— START OF Supplied material —

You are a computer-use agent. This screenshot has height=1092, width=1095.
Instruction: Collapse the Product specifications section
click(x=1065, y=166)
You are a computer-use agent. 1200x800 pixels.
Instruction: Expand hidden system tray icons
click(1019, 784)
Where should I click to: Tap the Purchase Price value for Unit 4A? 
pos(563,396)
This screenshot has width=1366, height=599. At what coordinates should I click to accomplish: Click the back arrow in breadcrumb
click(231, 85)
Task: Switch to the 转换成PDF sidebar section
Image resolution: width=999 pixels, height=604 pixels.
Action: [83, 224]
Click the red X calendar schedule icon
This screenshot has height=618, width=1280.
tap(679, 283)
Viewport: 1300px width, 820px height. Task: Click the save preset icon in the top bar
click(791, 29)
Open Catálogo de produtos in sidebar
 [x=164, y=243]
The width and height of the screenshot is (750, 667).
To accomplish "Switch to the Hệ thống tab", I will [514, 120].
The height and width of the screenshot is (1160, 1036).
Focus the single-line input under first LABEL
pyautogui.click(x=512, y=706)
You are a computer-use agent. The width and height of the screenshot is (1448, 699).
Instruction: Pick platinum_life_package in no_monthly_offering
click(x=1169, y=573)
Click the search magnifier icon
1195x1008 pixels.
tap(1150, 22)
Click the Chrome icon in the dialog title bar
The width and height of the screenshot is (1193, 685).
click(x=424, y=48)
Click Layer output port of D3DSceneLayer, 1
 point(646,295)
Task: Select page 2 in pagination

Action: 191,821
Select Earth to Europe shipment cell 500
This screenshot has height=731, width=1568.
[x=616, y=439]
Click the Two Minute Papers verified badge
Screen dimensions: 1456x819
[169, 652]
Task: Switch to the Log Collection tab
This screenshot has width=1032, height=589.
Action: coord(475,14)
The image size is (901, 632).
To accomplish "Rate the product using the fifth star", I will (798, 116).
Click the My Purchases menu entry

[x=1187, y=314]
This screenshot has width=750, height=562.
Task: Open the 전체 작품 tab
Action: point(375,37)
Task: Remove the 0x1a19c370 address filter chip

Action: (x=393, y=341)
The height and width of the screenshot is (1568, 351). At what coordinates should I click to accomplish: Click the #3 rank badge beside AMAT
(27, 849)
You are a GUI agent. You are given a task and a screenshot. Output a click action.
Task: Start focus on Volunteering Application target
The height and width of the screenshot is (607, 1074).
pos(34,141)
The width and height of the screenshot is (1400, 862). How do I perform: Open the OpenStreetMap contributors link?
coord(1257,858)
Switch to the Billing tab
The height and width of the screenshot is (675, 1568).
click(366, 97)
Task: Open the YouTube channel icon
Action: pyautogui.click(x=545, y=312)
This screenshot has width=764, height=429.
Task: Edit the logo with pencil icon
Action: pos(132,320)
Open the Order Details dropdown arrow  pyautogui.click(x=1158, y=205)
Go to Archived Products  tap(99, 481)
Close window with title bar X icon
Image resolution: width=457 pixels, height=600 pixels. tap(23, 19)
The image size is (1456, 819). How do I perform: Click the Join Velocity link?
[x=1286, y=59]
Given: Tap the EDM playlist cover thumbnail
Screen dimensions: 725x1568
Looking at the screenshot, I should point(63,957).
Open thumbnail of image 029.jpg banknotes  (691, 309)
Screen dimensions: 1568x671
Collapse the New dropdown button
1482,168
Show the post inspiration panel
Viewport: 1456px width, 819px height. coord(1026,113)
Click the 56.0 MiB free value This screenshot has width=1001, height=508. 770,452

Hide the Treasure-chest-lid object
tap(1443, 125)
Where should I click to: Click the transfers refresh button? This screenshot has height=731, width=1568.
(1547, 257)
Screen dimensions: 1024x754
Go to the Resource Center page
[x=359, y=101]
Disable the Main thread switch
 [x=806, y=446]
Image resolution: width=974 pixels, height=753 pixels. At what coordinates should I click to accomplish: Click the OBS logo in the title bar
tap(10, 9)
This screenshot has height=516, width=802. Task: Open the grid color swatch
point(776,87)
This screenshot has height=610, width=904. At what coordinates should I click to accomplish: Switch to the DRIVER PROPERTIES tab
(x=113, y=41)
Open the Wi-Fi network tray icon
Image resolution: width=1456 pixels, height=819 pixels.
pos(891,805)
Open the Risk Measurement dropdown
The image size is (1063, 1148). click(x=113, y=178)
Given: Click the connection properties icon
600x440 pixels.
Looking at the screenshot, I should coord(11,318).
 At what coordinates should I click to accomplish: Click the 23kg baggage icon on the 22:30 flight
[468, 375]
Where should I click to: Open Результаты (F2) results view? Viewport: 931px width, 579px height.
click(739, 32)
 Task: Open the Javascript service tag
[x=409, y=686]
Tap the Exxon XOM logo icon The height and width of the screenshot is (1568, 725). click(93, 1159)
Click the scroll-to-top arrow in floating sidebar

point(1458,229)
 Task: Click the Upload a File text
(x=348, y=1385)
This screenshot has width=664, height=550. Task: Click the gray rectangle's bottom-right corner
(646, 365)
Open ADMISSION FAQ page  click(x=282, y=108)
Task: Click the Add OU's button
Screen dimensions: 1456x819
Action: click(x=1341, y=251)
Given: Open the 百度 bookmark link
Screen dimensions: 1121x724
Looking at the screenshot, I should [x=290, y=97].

— END OF Supplied material —

__Goal of the exercise__
From the material above, copy out word for word the part that begins with the line containing "Disable the Main thread switch" and ends with the line containing "(x=113, y=41)", including both of those lines.

__Result of this task__
Disable the Main thread switch
 [x=806, y=446]
Image resolution: width=974 pixels, height=753 pixels. At what coordinates should I click to accomplish: Click the OBS logo in the title bar
tap(10, 9)
This screenshot has height=516, width=802. Task: Open the grid color swatch
point(776,87)
This screenshot has height=610, width=904. At what coordinates should I click to accomplish: Switch to the DRIVER PROPERTIES tab
(x=113, y=41)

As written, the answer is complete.